Written task 1:
In the listing below, retype everything from the line containing "Open the Scene" down to the line containing "click(28, 183)", including both of those lines.

Supplied text:
╔══
Preparation of the G20 summit
Q. – In the space of a few days Germany, then Britain have presented very ambitious austerity plans. What’s your analysis of them?
THE MINISTER – I wasn’t at all surprised by the German plan – my colleague Wolfgang Schäuble had announced it. Germany is applying to the letter, rigorously and in a disciplined way the commitments she made vis-à-vis her partners. As for the British plan, the spending cuts and tax increases (taxes on consumption, capital gains and high incomes) seem massive. It schedules an ultra-fast return to balanced public finances in 2016. George Osborne himself recognizes that its brutality will obviously impact growth.
Q. – Is this British budget going too far?
THE MINISTER – Given the circumstances, we all have this imperative of restoring our public finances.
Q. – Precisely, France stands out: she hasn’t opted for this style of communication, rejecting even the word “austerity”!
THE MINISTER – As you and I know, the word has terrible overtones in France. That’s how it is… If you want, I can say that we’ve got to have a responsible, rigorous policy. Is that different? No! Basically, our economic policy pursues three objectives, the “three Rs”: safeguard the Recovery, Restore our public finances and pursue the Reforms. As regards the deficits, we could have raised taxes in general or drastically cut public spending. We prefer to take targeted action: on spending, by freezing funding to local authorities and announcing cuts in operational costs and public spending. On taxes, by reducing the niches fiscales [tax breaks or shelters] or taking targeted action (stock market gains, high incomes, employers’ overheads with the reduction in employers’ contributions calculated on an annual [and not, as now, monthly] basis, etc.).
Don’t forget already the pension reform which will have a substantial effect on public finances: -0.5% on the deficit as soon as 2013 and +0.3% a year on growth. All this is perhaps not sensational, but we are moving forward stage by stage, in successive phases.
Q. – On spending, nevertheless, so far few concrete measures have been announced, except for the pension reform…
At the moment the government is working on the decisions which will soon be taken and announced. What’s going to be the scale of the budget cuts, which projects are going to be halted or suspended?
THE MINISTER – But we aren’t, on the pretext that our neighbours are making announcements, arbitrarily going to follow suit. Our timetable is clear: pension reform last week; then the policy discussion on public finances; consolidation of our State spending plan in July; tax measures at the end of the summer.
Q. – François Fillon has talked about €45 billion of spending cuts over three years. How much has there got to be in the 2011 budget?
THE MINISTER – Overall and absolutely certainly, we’re going to have to do more than all the ministers think! I can confirm that to you.
Q. – The IMF is doubtful about your growth forecasts. What do you think about them?
THE MINISTER – You’re forgetting to mention that the IMF’s report on France contains above all lots of compliments on our policy! Our forecast of 2.5% growth in 2011 is ambitious, but not unrealistic. Why? In 2009 France resisted better than the other countries, and so, logically, by analogy with France’s very strong recovery as early as the following year after the 1993 crisis [it’s not unrealistic]. I shall take the appropriate steps after seeing the results of the second quarter of 2010 which will be known mid-August.
╚══
Written task 2:
According to the interview, what are the "three Rs" that the minister names as the objectives of economic policy?

Data shown:
╔══
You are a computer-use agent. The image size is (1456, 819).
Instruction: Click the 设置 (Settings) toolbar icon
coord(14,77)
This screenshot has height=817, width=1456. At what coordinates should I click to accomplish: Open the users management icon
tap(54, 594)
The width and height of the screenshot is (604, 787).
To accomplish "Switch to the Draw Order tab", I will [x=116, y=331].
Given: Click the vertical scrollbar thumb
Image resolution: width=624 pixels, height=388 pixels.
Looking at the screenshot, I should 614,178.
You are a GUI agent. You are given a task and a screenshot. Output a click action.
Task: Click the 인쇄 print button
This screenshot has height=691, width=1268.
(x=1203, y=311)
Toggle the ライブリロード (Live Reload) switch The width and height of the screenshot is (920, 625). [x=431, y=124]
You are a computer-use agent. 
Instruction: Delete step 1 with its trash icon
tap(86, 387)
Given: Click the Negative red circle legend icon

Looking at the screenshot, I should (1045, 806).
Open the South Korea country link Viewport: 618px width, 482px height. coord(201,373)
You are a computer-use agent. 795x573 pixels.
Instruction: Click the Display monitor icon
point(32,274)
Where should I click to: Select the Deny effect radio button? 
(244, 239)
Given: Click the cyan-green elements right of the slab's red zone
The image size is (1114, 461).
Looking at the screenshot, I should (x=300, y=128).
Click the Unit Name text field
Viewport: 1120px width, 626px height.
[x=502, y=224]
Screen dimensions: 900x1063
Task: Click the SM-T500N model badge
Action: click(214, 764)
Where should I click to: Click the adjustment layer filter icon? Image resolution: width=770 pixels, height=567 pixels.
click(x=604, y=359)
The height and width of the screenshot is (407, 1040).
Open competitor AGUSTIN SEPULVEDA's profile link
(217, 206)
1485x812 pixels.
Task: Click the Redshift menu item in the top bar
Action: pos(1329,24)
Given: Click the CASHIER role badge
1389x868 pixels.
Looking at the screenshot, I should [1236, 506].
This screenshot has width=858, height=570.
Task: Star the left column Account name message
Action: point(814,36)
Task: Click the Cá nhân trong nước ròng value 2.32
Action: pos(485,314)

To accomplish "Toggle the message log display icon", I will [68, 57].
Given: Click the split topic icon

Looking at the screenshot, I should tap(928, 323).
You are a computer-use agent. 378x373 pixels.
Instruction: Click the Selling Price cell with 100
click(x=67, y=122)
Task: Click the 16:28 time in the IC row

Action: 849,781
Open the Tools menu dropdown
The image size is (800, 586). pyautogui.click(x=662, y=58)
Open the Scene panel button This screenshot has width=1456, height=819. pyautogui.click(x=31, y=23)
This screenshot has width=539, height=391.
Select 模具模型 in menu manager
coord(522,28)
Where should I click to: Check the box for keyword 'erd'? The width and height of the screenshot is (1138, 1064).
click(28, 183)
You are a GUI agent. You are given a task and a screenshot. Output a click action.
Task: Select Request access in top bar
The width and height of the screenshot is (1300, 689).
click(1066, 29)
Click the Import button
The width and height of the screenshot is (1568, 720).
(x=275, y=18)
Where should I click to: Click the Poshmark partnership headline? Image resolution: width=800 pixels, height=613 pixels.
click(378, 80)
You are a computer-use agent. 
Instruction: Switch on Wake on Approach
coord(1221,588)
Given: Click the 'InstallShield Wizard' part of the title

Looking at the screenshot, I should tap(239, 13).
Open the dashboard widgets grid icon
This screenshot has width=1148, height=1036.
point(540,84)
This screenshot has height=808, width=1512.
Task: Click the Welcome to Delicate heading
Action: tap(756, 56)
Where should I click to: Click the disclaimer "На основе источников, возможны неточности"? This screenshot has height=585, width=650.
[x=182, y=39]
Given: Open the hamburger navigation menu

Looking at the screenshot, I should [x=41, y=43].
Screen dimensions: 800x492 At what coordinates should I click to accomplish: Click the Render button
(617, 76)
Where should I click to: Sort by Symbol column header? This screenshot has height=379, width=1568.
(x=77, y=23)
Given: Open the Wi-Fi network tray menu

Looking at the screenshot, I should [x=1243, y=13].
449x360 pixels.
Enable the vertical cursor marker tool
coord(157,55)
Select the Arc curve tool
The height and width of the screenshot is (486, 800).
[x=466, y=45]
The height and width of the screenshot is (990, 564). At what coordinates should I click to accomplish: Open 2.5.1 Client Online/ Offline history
╚══
Written answer 1:
Open the Scene panel button This screenshot has width=1456, height=819. pyautogui.click(x=31, y=23)
This screenshot has width=539, height=391.
Select 模具模型 in menu manager
coord(522,28)
Where should I click to: Check the box for keyword 'erd'? The width and height of the screenshot is (1138, 1064).
click(28, 183)

Written answer 2:
Safeguard the Recovery, Restore public finances, and pursue the Reforms.